Life shared in community is complex and mysterious, so we employ stories to help us conduct the politics of our life together.
Each candidate and each party is telling us a story that they want us to believe. They are telling us who we are and where we are going as a nation, hoping that their story will make sense to us and inspire us to vote for them.
The Conservatives are telling the story of a dangerous and threatening world. People, both within and beyond our borders, seek to harm our way of life. A Conservative government can be trusted to keep us safe from all of these cultural, economic, and military threats.
The Liberals are telling the story of nostalgia. Once again they have a Trudeau to lead their party, and they are trusting Canadians to remember the days of optimism, growth, and goodwill that they enjoyed under their leader’s father who used the power of his government to make everyone’s lives freer, nobler, and more prosperous. They are telling us that the son of the father can be trusted to do the same.
The New Democrats are telling the story of change. They offer an untried, and therefore uncorrupted, alternative to the traditionally dominant parties. They deserve a chance to make our lives better because they have not made any of the mistakes that the others have.
The Greens have taken the place of the New Democrats as the small but effective voice of conscience in our government and society. They want to deepen and preserve our connection to the ecology of the natural world.
The most disturbing trend of this election campaign has been the almost exclusive focus on the party leaders. The best stories, however, are those that are shared by more than one or even a few people.

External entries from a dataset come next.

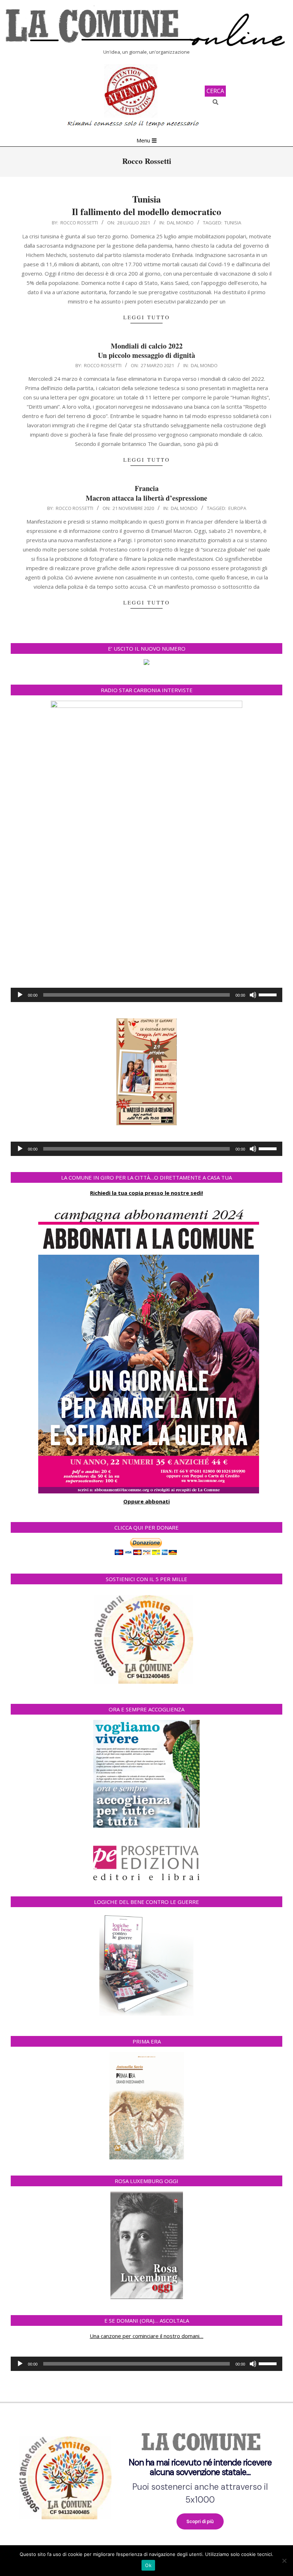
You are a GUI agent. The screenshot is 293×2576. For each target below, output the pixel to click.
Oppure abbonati (146, 1501)
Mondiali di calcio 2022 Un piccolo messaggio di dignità (146, 351)
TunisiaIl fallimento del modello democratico (146, 205)
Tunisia (232, 222)
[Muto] (253, 994)
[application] (146, 995)
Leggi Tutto (146, 317)
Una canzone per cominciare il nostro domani (144, 2335)
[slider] (269, 994)
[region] (146, 2475)
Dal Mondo (180, 222)
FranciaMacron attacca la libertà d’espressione (146, 493)
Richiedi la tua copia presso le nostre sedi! (146, 1192)
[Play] (20, 994)
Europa (237, 508)
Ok (148, 2565)
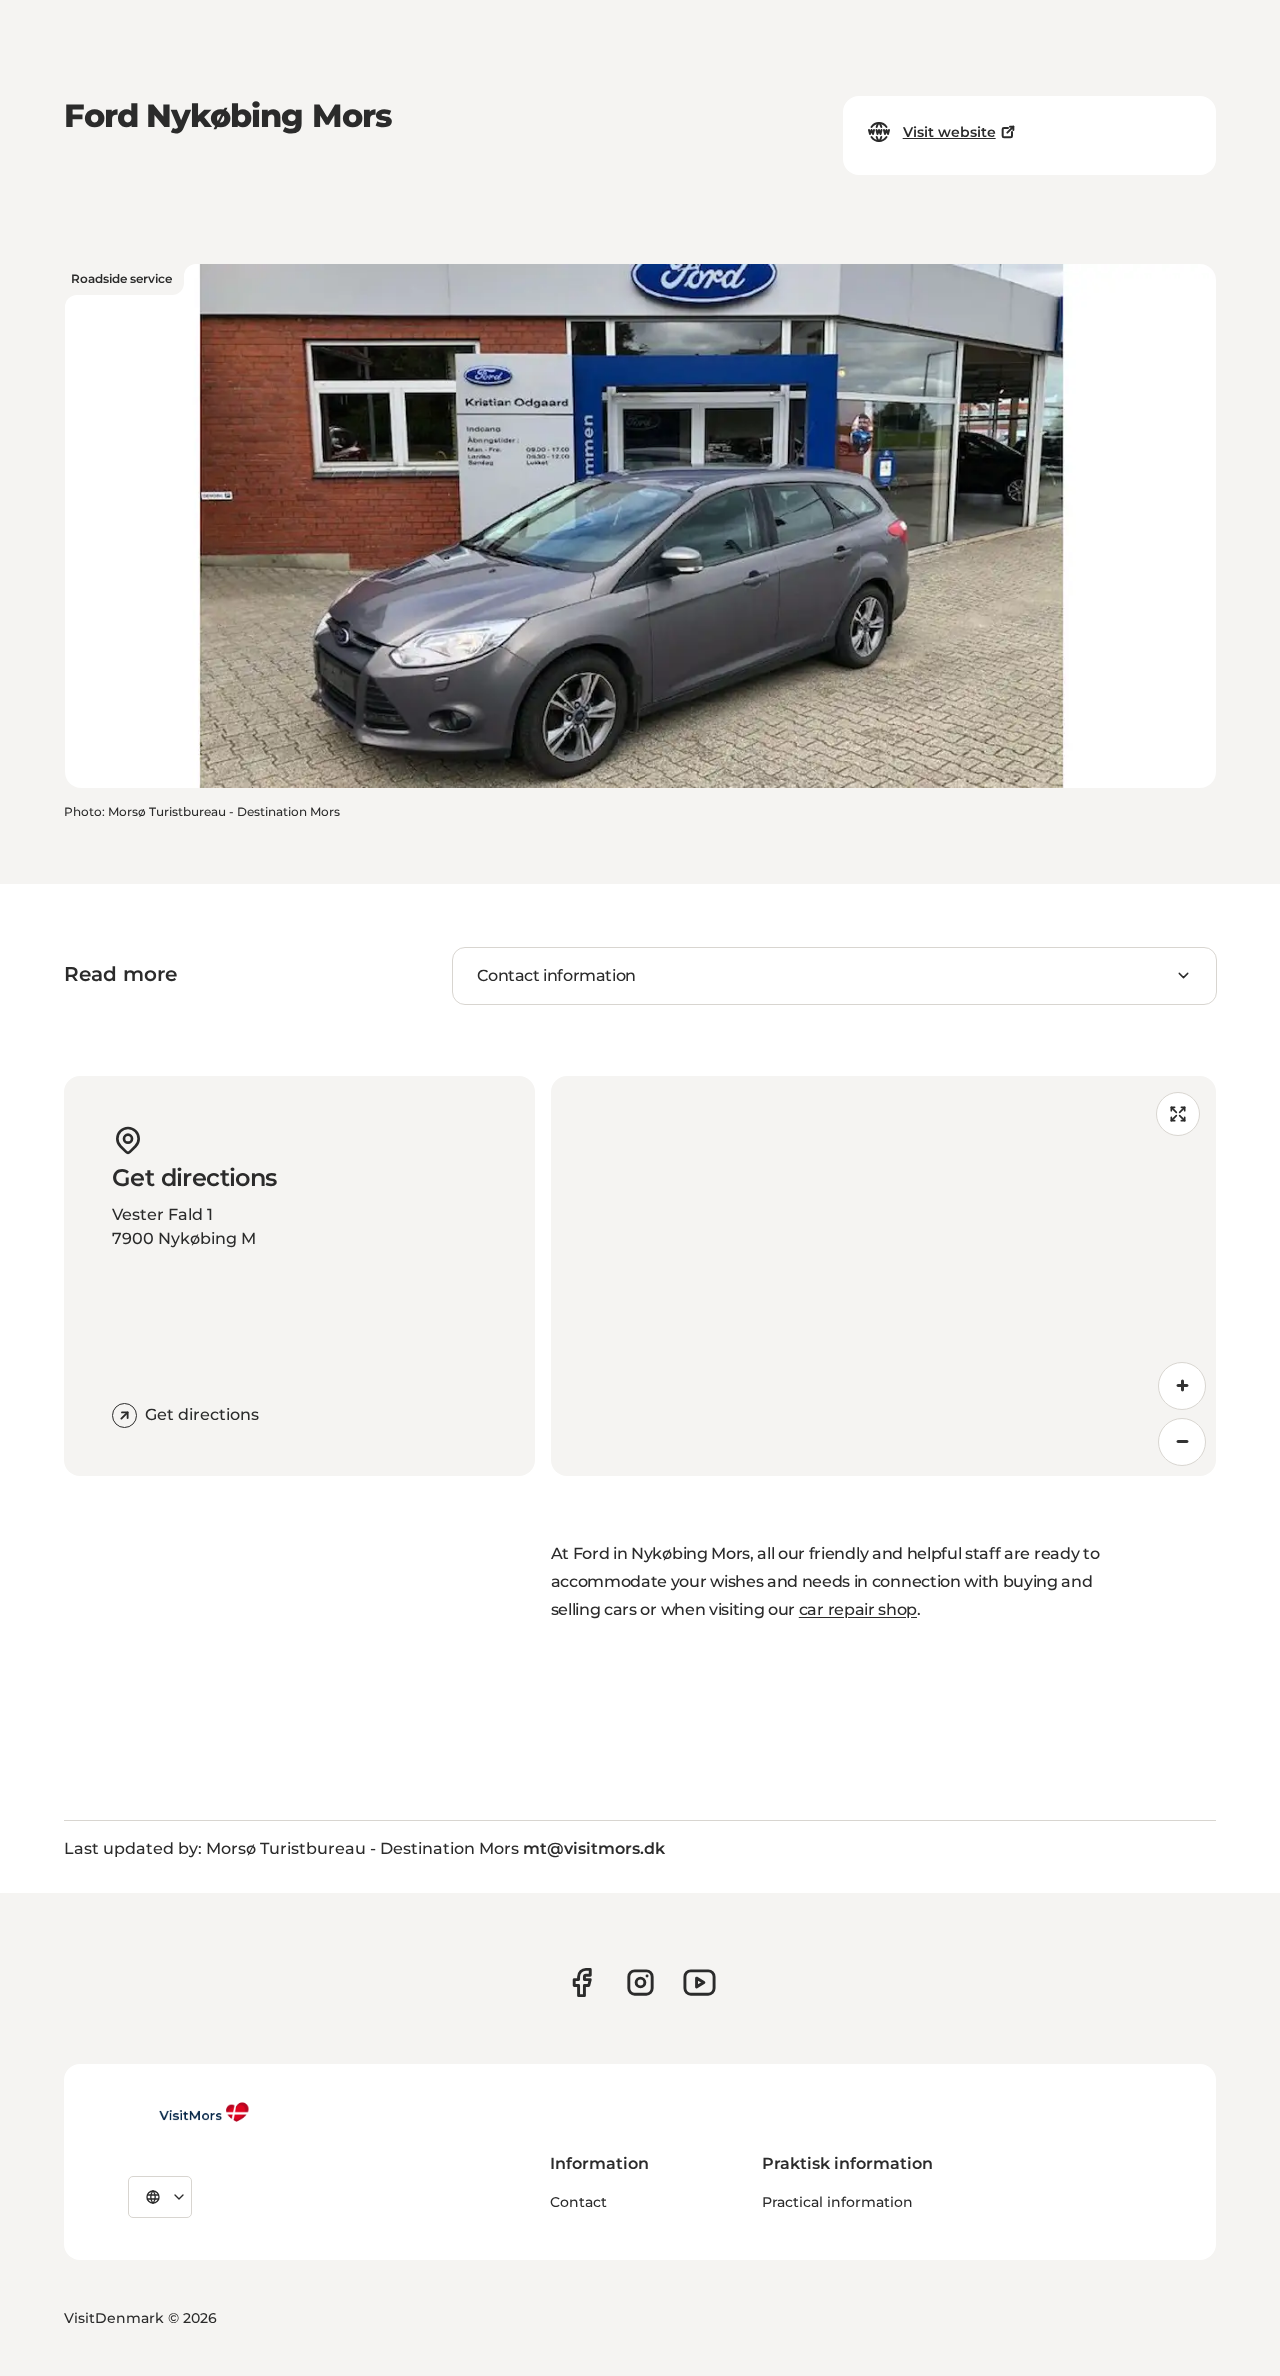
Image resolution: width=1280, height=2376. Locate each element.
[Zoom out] (1182, 1442)
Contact (578, 2202)
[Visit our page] (581, 1982)
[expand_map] (1178, 1114)
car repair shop (858, 1609)
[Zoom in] (1182, 1386)
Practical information (837, 2202)
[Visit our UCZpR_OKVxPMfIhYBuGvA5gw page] (699, 1982)
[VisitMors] (189, 2112)
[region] (883, 1276)
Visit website (949, 132)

Running a country like Canada is a complex and demanding task that is beyond the ability of one person to do it alone. Yet we have been given very little insight into the supporting cast of people who will share in responsibility of decision-making with the leader.

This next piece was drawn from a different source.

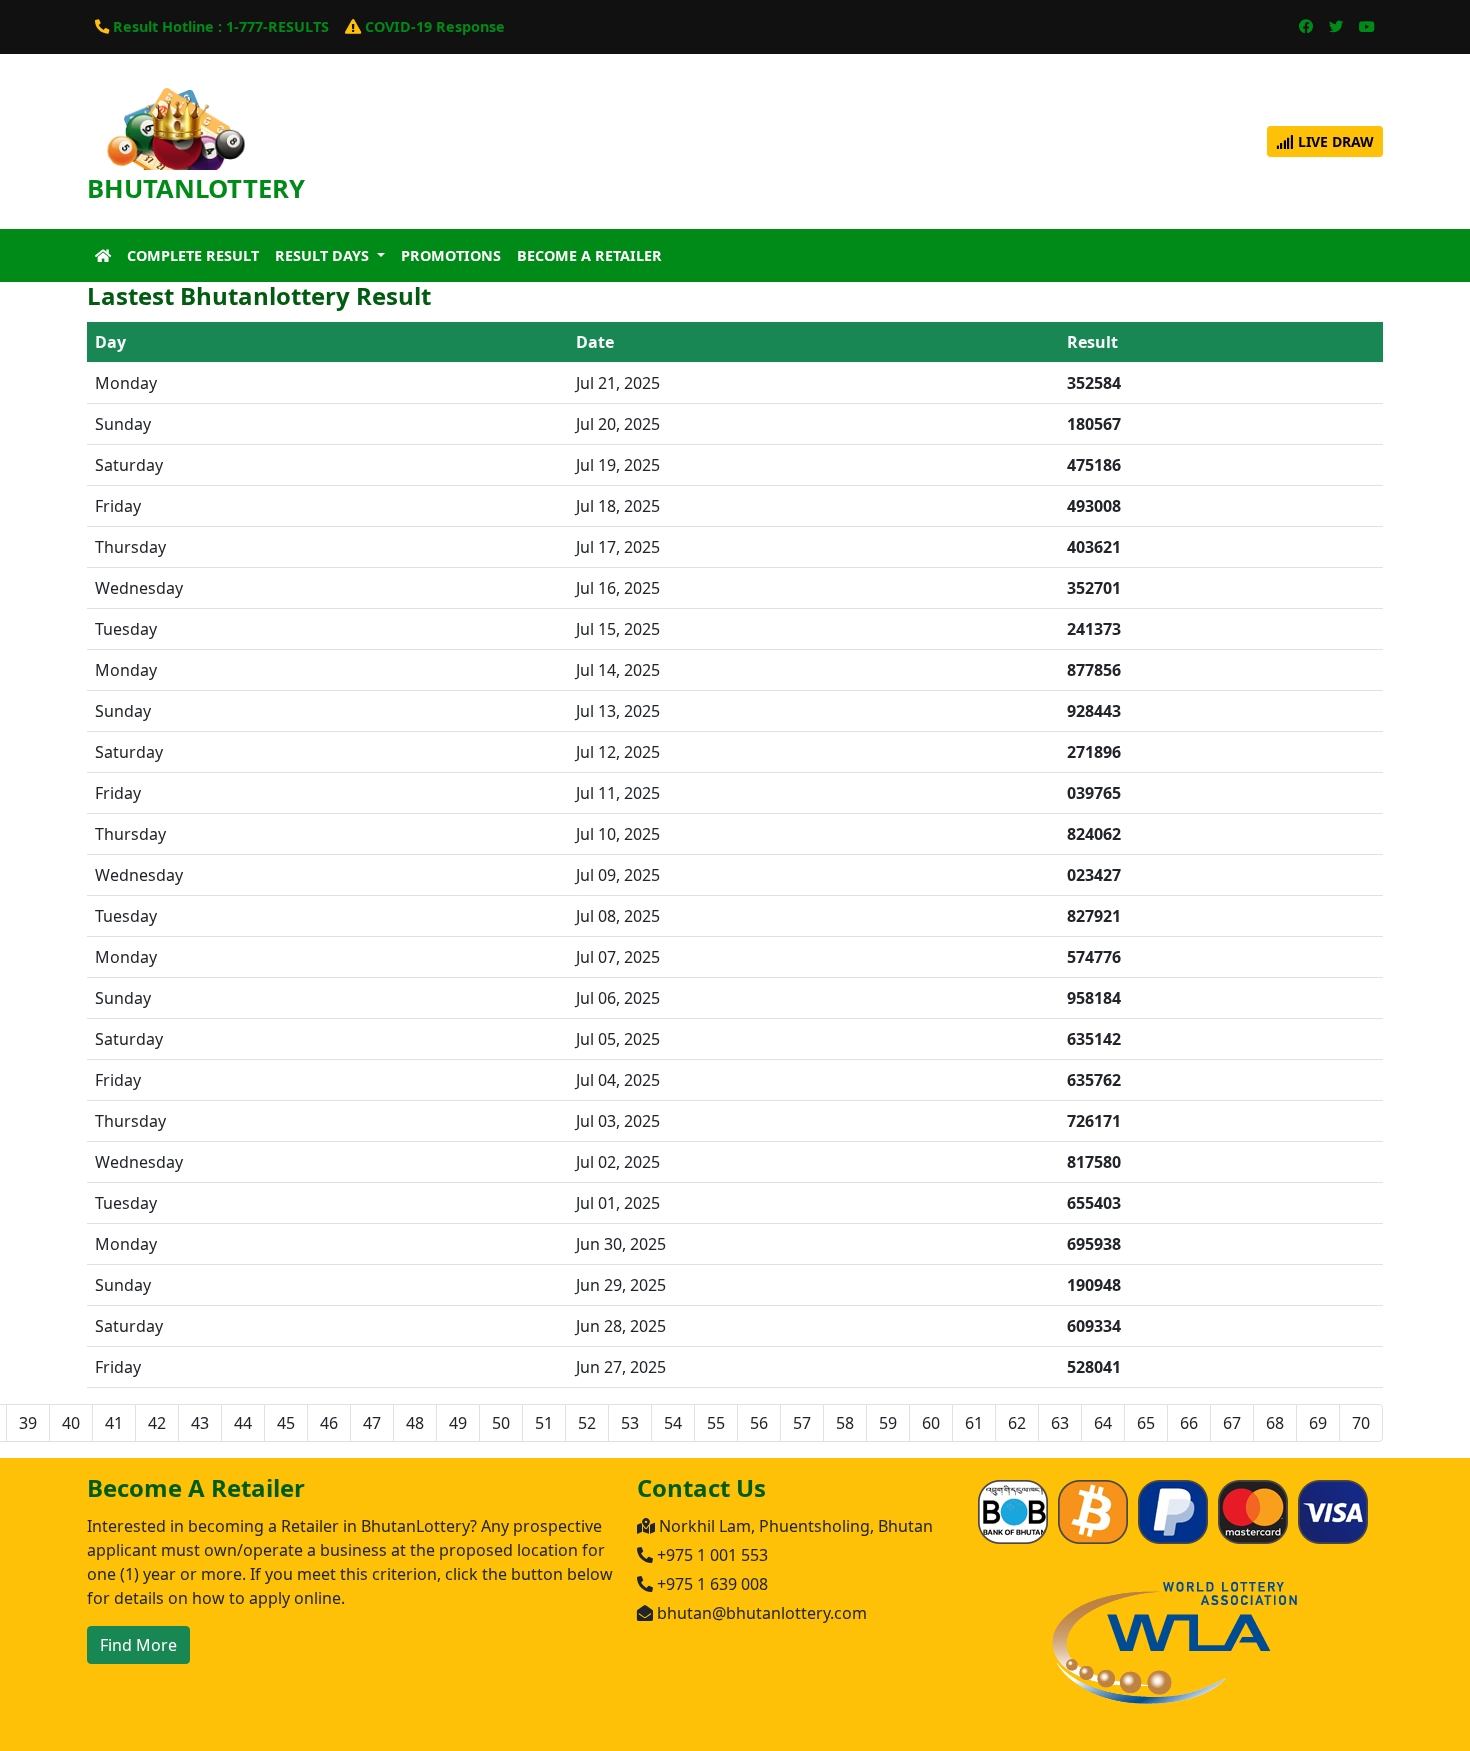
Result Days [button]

Will it be representatives whom Canadians elect from all across the country serving in the cabinet and committees of Parliament? Or will it be an unelected staff in the Prime Minister’s Office who make key decisions and then seek to enforce discipline within the party’s ranks?
No party has given us a glimpse of the team that might serve in leadership after the election. We only have the stories of the leaders by which to make our decision. Whose story will you choose to guide the life of our country for the next five years?
Think carefully and then, be sure to vote.
Daniel Phannenhour (Pastor Dan) is an unretired Lutheran pastor and father to three lovely young women. He currently lives with his wife in the Oakville parsonage, and is exploring new ways of embodying the Christian faith while celebrating the multicultural and multifaith diversity of our community and nation.